How Healthcare Providers Can Overcome HDHP Obstacles
We often talk about patient education and patient engagement when it comes to helping patients manage their own healthcare. With dual threats of growing bad debt and penalties for preventable readmissions, hospitals should consider expanding education efforts to help patients understand health insurance. As Medicaid Advisory Group CEO Ginalisa Monterroso says, “Hospitals are losing money. Everybody's walking in with the wrong insurance. Everybody's walking in with the wrong drug coverage. What the executives are missing internally is that education component.”
Monterroso recommends that hospitals initiate a screening system to identify patients with problematic insurance. Such information could then be used to target patients with educational materials to help them understand what is offered by different types of insurance coverage. Monterroso suggests this approach can generate several advantages:
- By providing helpful information, hospitals increase patient loyalty, especially in an era where healthcare providers are under pressure to compete for consumers.
- By helping patients select more appropriate insurance, hospitals reduce the risk of having open receivables.
- By educating patients on finding the right health coverage for their individual needs, patients are more likely to keep up with routine health visits and comply with medication treatment plans.
- By taking the pressure of physicians and nurses to consider costs before care, hospitals empower them to deliver the best care possible.
It must be noted that education does not just entail the provision of information. The information must be offered in a way that resonates with the healthcare consumer and motivates her toward positive behaviors. “One-size-fits-all” messaging will be of limited effectiveness, because all healthcare consumers do not think and act alike. Psychographic insights can help craft messaging that is more readily understood and activates desired behaviors.
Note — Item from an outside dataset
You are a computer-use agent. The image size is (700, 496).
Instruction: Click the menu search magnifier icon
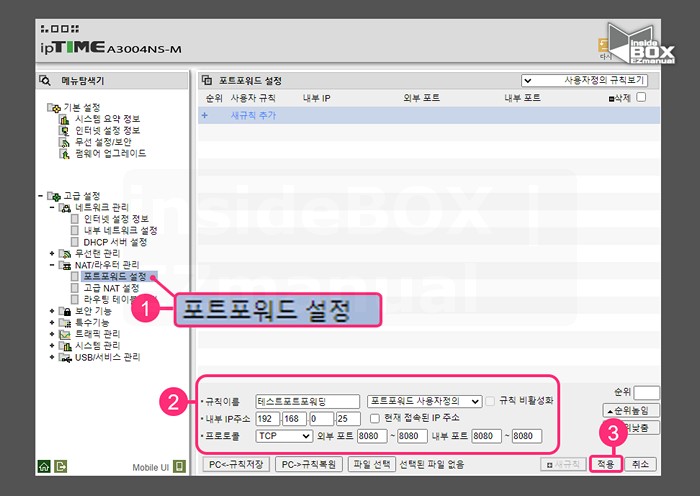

Better informed patients make better choices, leading to better health outcomes and less financial risk for hospitals.
Given all of these advantages, it is in the best interest of hospitals and other healthcare providers — along with insurers — to embrace healthcare consumerism and give consumers the tools needed to make informed decisions when choosing health insurance. But it’s not as simple as creating a brochure about what to look for in an insurance plan. Hospitals need to understand the unique behavioral and motivational aspects of consumers that influence their responses, or lack of responses, to outreach efforts. By leveraging psychographic segmentation, hospitals gain insights into the attitudes that influence consumer behavior, allowing them to fine-tune their communications and develop decision-making tools that are more effective in reaching and activating consumers who are considering their health insurance options.
High deductible health plans have a place in our healthcare system, but it’s important that consumers have sufficient knowledge to determine whether HDHP is right for them — and it shouldn’t be a decision based on price alone. Don’t miss out on opportunities to provide the guidance they need.